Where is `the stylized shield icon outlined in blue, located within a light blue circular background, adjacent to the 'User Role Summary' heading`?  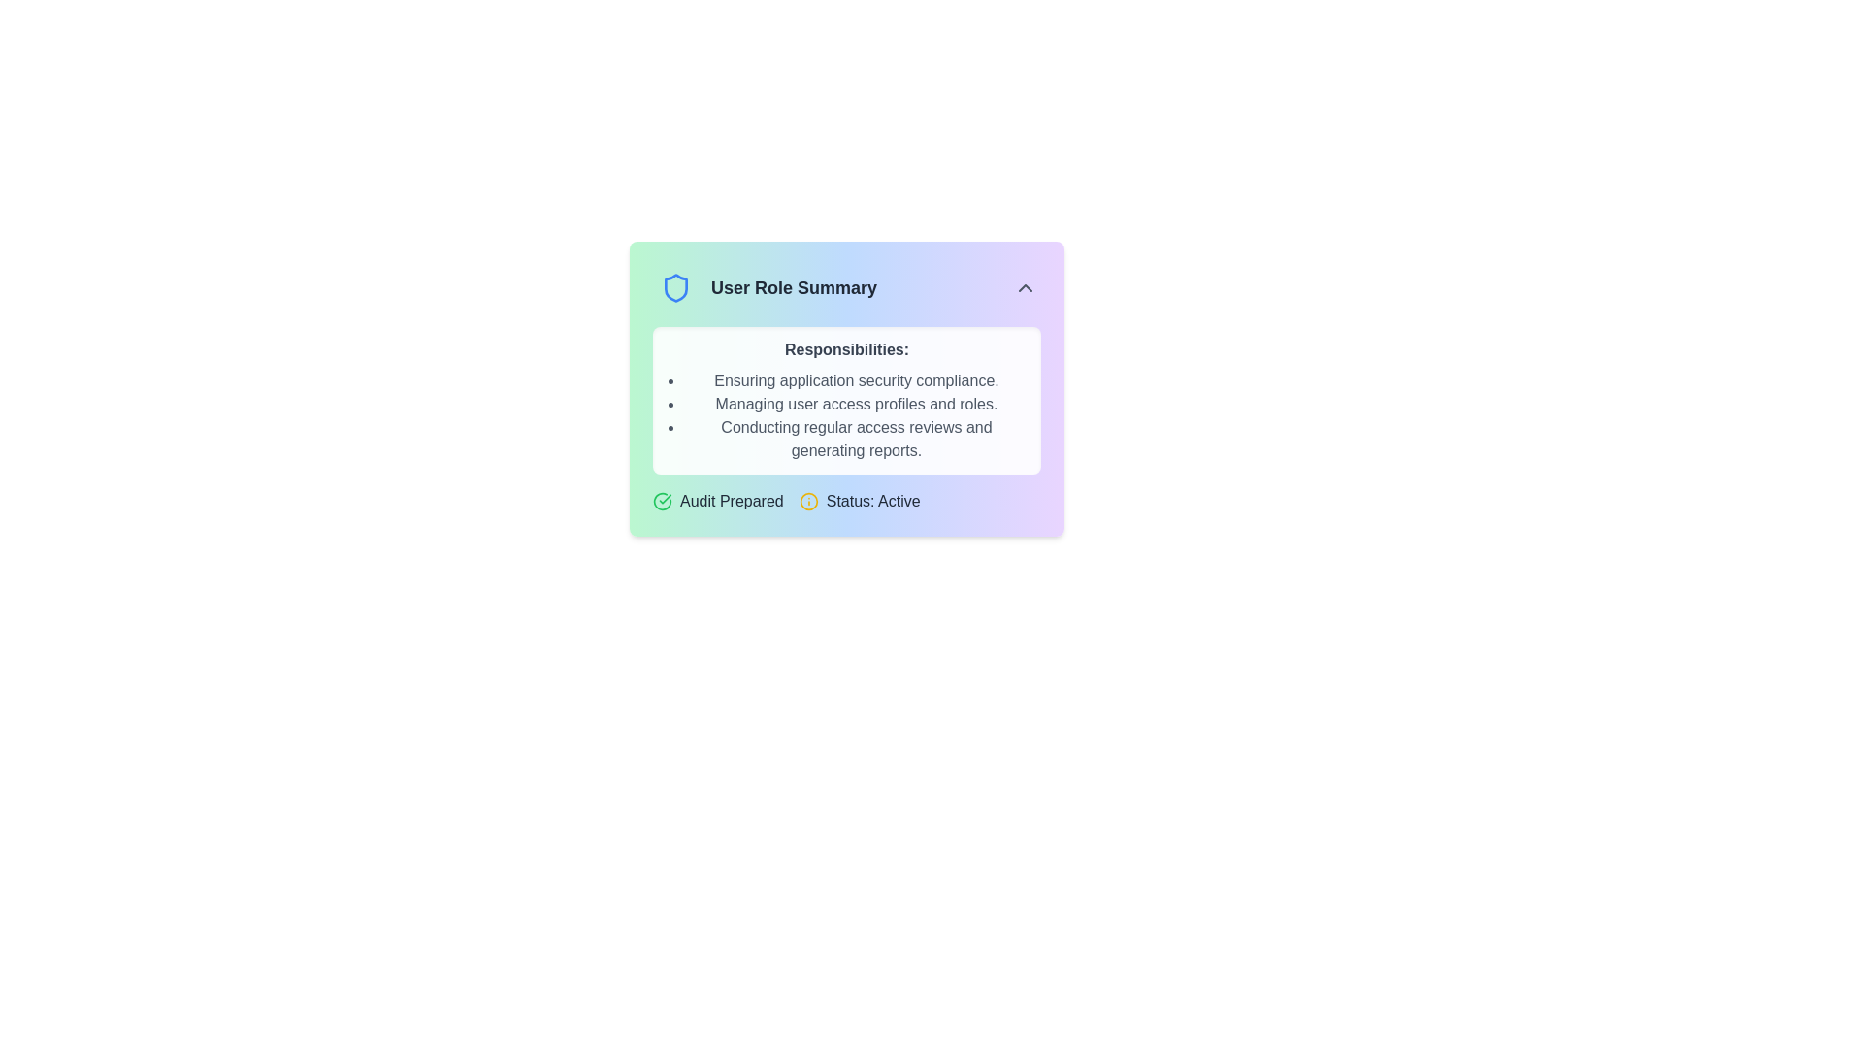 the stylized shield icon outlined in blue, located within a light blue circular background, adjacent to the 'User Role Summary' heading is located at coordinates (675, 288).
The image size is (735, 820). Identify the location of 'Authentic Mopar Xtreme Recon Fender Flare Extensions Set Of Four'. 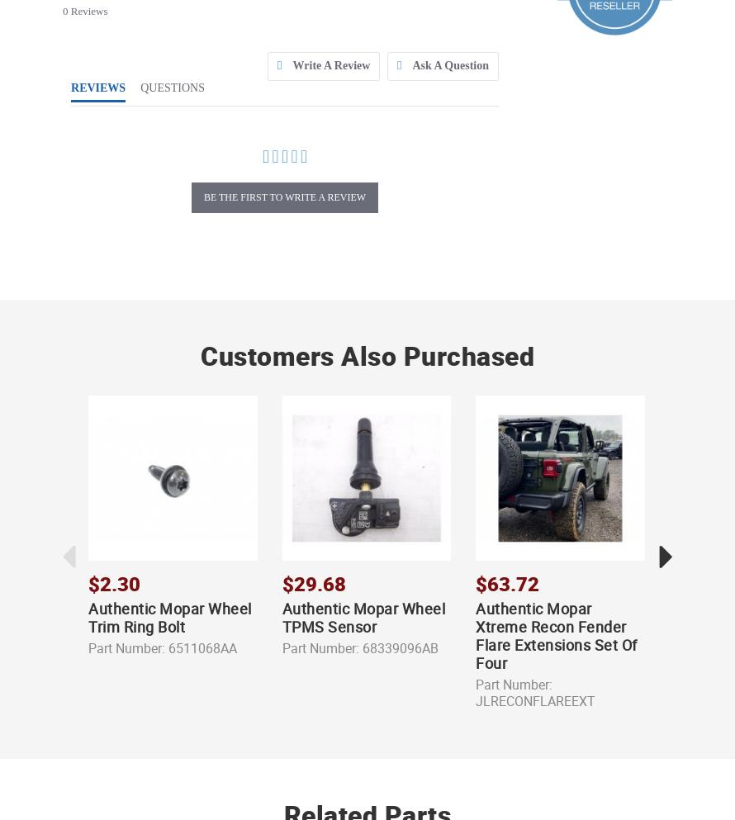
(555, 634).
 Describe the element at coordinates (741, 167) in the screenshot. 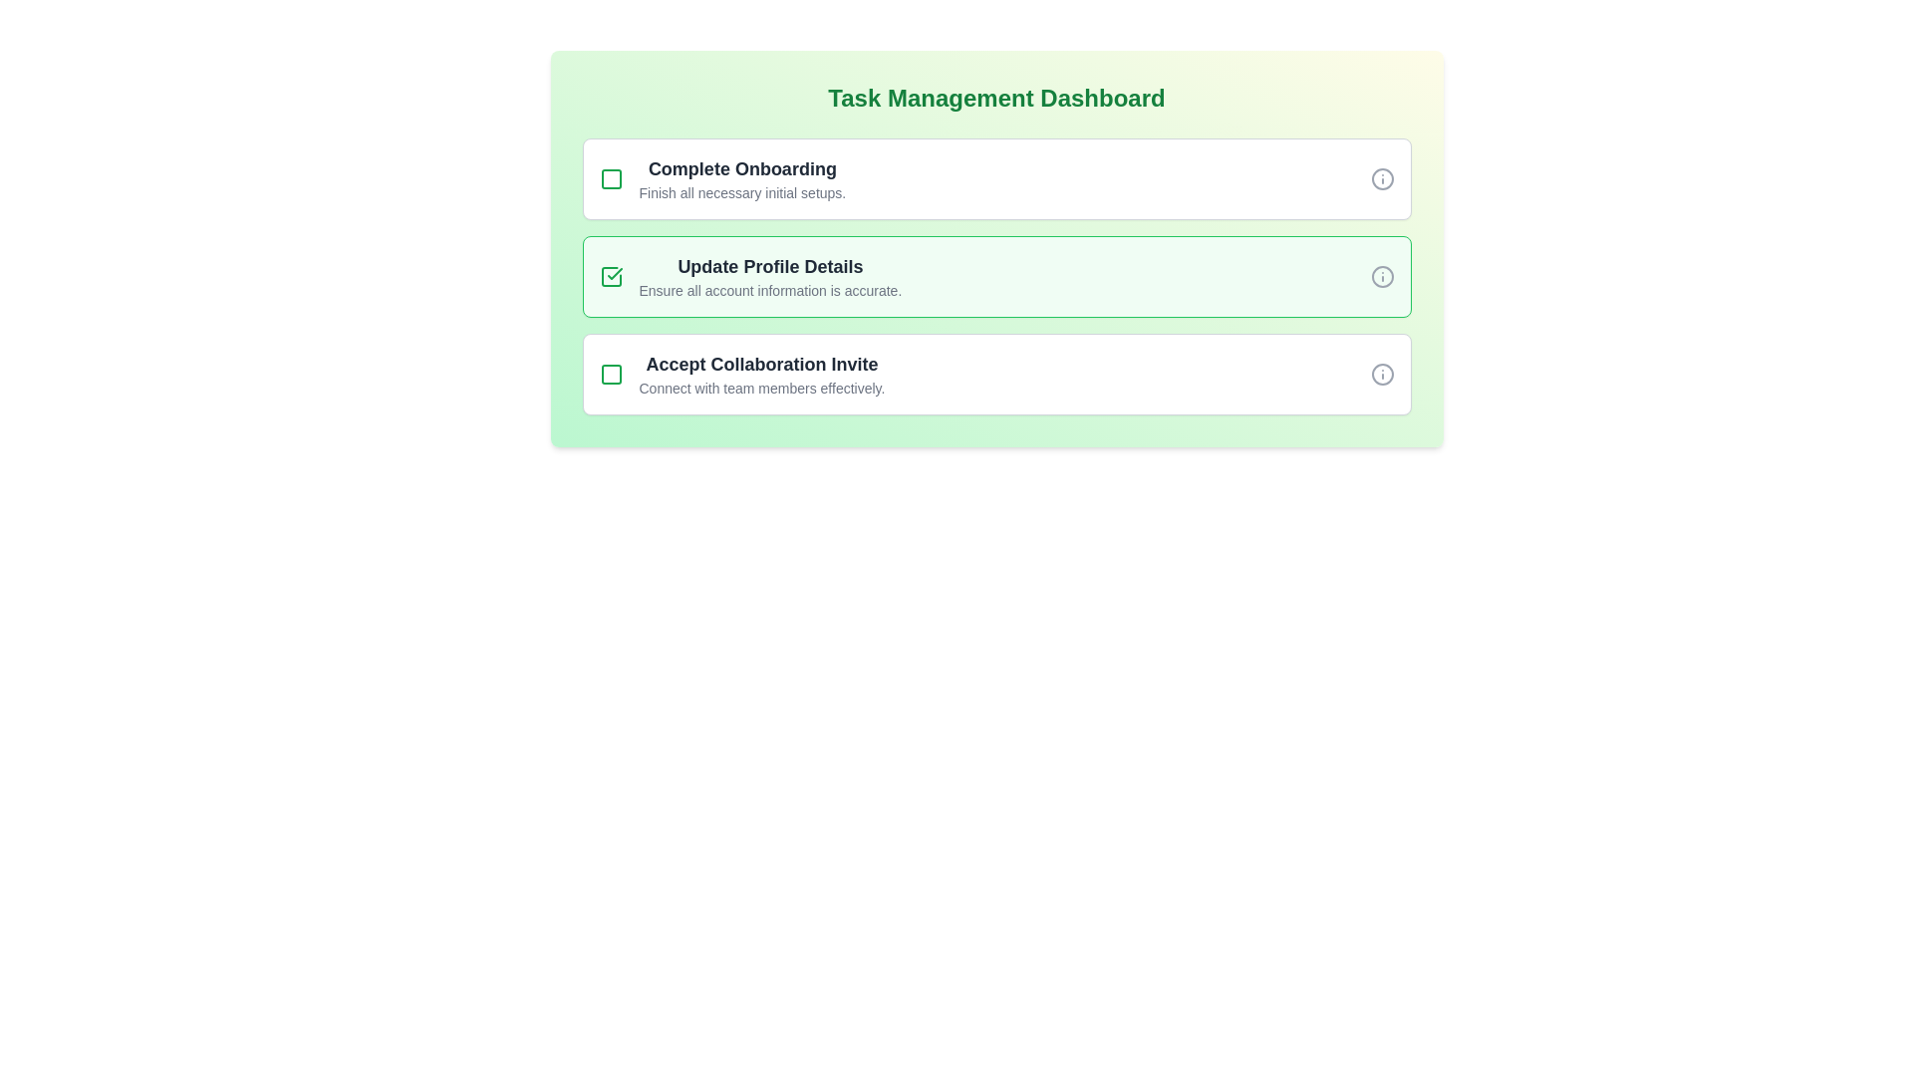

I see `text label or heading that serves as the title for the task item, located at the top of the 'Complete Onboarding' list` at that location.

--------------------

» Goal of the exercise:
Reproduce word for word the stretch of the listing from the line containing "Describe the element" through the end of the listing, leaving out the pictures.

» Solution to the problem:
 Describe the element at coordinates (741, 167) in the screenshot. 

I see `text label or heading that serves as the title for the task item, located at the top of the 'Complete Onboarding' list` at that location.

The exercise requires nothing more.